A messenger slammed into Jason and they both went tumbling to the ground. Similar attacks had struck Humphrey, Clive and other adventurers around the battlefield. Jason rolled away from one another and felt some manner of power settle over him. His magical buffs vanished. His conjured items, cloak and robe, crumbled into dust. His aura was fully restricted, but not exactly suppressed. It felt more like there was an invisible cloud surrounding his entire body, preventing him from projecting any aura through it. That cloud felt familiar, like the boundary of a soul, meaning it was most likely impregnable.
A system window appeared, flickering like a TV with a bad signal.
Jason barely had time to read it before the window sputtered and blinked out entirely. He pushed himself to his feet, watching the messenger do the same. That was something he’d never seen before as messengers always floated to their feet using their auras. Yet, here was one who pushed herself up with her hands and stood with her feet on the ground instead of floating over it.

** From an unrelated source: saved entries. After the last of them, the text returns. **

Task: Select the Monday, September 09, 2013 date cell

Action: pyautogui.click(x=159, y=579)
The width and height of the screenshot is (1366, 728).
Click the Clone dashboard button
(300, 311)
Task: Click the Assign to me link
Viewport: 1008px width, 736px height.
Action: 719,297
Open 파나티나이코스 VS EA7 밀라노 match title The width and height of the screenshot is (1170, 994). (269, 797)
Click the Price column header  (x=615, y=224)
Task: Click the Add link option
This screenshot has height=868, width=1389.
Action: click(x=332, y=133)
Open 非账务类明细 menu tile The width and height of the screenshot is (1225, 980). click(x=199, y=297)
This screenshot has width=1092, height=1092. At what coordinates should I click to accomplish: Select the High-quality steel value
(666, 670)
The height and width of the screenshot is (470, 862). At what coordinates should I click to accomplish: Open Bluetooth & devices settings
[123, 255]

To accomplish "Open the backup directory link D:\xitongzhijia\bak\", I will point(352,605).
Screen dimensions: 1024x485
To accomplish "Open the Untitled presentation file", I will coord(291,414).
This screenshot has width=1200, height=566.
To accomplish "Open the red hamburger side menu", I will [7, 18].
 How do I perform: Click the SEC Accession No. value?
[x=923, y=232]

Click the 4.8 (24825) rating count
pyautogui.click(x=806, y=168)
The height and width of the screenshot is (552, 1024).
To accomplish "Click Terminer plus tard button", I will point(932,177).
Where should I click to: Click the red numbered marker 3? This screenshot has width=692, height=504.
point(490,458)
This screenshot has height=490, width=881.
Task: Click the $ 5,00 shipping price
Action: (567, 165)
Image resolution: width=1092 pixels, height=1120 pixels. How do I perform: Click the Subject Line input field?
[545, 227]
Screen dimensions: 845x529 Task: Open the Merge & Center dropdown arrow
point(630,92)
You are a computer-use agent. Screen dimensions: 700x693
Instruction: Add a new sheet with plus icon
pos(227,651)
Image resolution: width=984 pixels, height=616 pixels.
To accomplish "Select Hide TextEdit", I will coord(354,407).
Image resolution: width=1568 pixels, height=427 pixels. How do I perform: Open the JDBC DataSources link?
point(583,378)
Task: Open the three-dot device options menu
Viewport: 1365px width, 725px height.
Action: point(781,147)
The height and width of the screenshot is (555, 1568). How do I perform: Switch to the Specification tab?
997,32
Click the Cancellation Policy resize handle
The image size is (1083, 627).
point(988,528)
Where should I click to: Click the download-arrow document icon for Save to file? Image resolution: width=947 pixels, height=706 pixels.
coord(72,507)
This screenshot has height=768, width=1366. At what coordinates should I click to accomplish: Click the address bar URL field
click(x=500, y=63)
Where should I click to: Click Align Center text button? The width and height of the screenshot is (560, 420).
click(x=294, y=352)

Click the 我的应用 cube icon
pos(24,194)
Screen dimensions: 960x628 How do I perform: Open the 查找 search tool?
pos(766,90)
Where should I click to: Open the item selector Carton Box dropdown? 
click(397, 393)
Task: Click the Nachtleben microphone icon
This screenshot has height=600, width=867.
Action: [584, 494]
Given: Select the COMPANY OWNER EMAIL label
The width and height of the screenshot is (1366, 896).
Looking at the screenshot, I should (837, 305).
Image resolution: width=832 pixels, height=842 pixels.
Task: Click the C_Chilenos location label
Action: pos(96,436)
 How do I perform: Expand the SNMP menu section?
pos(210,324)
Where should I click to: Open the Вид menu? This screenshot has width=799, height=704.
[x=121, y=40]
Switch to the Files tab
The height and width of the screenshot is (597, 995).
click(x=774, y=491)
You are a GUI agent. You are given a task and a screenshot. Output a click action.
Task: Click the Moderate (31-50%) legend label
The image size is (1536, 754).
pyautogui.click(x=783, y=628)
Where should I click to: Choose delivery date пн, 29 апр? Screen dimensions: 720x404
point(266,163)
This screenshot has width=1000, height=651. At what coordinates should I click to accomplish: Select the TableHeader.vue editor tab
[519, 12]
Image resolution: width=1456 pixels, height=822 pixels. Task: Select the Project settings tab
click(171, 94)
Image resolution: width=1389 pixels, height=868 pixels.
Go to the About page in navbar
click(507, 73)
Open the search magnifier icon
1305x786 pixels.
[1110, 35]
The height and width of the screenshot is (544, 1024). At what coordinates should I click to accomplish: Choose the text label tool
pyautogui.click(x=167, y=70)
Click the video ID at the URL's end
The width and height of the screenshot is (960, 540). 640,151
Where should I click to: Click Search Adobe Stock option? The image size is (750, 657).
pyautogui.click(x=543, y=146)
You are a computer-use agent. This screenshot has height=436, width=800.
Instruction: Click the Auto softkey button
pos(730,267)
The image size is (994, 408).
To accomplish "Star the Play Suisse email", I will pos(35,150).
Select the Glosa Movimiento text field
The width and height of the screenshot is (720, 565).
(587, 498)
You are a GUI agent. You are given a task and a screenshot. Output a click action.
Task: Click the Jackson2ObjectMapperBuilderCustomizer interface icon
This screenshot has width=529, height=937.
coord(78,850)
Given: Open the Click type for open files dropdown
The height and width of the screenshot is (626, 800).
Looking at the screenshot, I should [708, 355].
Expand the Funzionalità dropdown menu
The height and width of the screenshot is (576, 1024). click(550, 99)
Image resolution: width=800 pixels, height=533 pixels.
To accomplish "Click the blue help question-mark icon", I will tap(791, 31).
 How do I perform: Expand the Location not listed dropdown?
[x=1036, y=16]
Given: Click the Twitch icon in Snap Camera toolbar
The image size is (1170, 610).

Jason noted that her appearance also diverged from the standard for many messengers. They frequently favoured diaphanous materials with little practical or protective value, more concerned with their image as beings of power and glory. This messenger looked more like an adventurer, with practical leather armour and a pair of long-handled axes. Her elbow-length leather gauntlets had reinforced knuckles and serrated blades running up the outside of her forearms. This matched the blades of her axes, the edges also serrated. They very much looked like the intention was to maximise not damage but fear and pain, making shallow tears in flesh rather than deep cuts.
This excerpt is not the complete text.